Directions ::
1. Answer these questions from the text below on Malcolm Glazer and the Bucs, one line each:
(a) How much did Glazer pay for the Bucs in 1995?
(b) What did he sell in 1990 for a $60 million profit?
(c) In what year did the Bucs peak at No. 3 on the Forbes ranking of the most valuable NFL teams?
2. Recast the paragraph beginning "He quit school as a teenager" from the text below on Malcolm Glazer and the Bucs as a short bulleted list, keeping its main facts.
3. Carry on the text below about Malcolm Glazer and the Bucs from its final sentence.

#### Extracted text ####

Malcolm Glazer arrived in the league much later than Hunt, buying the Bucs in 1995 by paying a then-record $192 million for one of the NFL’s worst franchises. “I’ve worked hard and long ever since I was 15 years old,” Glazer told Forbes shortly after buying the team. “It’s time I got a little fun out of life.”
He quit school as a teenager to tend to his family’s watch parts shop in Upstate New York after his father died. Glazer caught his first taste of success after winning a contract to operate a watch and jewelry concession at an Air Force base in Geneva, New York, and began dabbling in stocks. He then tried his hand at real estate, borrowing heavily to buy rental houses in poor, working-class Rochester neighborhoods. Leveraging one property against another, he branched out to commercial properties and then trailer parks and nursing homes.
In 1990, he sold a handful of network-affiliated TV stations he’d bought up in small, non-competitive markets for a $60 million profit. Next it was junk bonds, and it was perfect timing. Glazer got in heavily on the battered bonds of companies such as Amphenol, Pamida and Gilbert/Robinson just before a massive market rally that doubled his investment to roughly $160 million. Pressing his advantage, he doubled down on distressed businesses, and by 1995, the year he bought the Bucs, he had a net worth that Forbes pegged at $300 million.
BURIED TREASURE
Once one of the NFL’s most valuable franchises, the Bucs have steadily fallen to the bottom of Forbes’ annual rankings even as their valuation continues to rise.
The fun in Tampa lasted only a few years. In 1999, the Bucs peaked at No. 3 on the Forbes ranking of the most valuable NFL teams, but it was all downhill after that. Glazer’s shiny new stadium soon began looking tattered against newer football palaces that were popping up across the league. His roster was aging, too, and was never fully rejuvenated. In 2009, the family fired Jon Gruden, the winningest coach in franchise history, which led into a 12-season playoff drought. Attendance dwindled, and a stingy approach to talent only made it worse.

#### Dataset records ####

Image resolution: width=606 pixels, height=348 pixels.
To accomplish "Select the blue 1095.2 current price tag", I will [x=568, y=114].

####
#### Dataset records ####

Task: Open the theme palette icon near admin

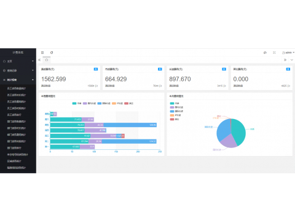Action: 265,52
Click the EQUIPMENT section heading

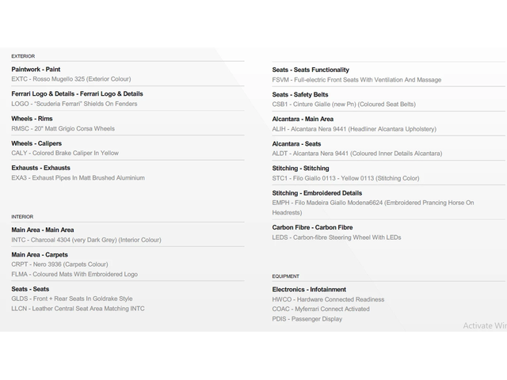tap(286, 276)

####

Outputs in order ::
1.
(a) A then-record $192 million.
(b) A handful of network-affiliated TV stations in small, non-competitive markets.
(c) 1999.

2.
- After his father died, he left school as a teenager to run the family's watch parts shop in Upstate New York.
- His first success came from a contract to run a watch and jewelry concession at an Air Force base in Geneva, New York.
- He began dabbling in stocks.
- He moved into real estate, borrowing heavily to buy rental houses in poor, working-class Rochester neighborhoods.
- By leveraging one property against another, he expanded into commercial properties, then trailer parks and nursing homes.

3.
That dismal slide was made more glaring by the success of the family’s other sports jewel, Manchester United. Glazer led a takeover of the club through a $1.4 billion deal that closed in 2005 and left it saddled with debt. Irate fans continue to squeal even as the club piles up trophies: five Premier League titles, five domestic cups and a UEFA Champions League title. In 2019, before the pandemic, revenue peaked at $795 million, giving the club an enterprise value that Forbes estimated at almost $4 billion.
“Part of the reason they brought Brady in was to teach the young, great athletes how to win,” says sports consultant Marc Ganis, an associate of the Glazers. He adds, “That will have benefits for succeeding years even after Brady retires.”
Still, this is the NFL, which collects massive revenue from TV contracts that gets shared equally among all 32 clubs. The average team value has risen from $288 million in 1998, when Forbes began its tracking, to $3.05 billion today. The Bucs are worth $2.28 billion, up ten-fold from when Glazer purchased the team. That’s a pretty good return even for a franchise that now ranks as one of American football’s worst investments—it sits 29th on Forbes’ list, its lowest ranking ever, six spots behind the $2.5 billion Chiefs.
“Put it this way,” Ganis says. “If I had the funds to buy a team in any league, it would be a team in the NFL.”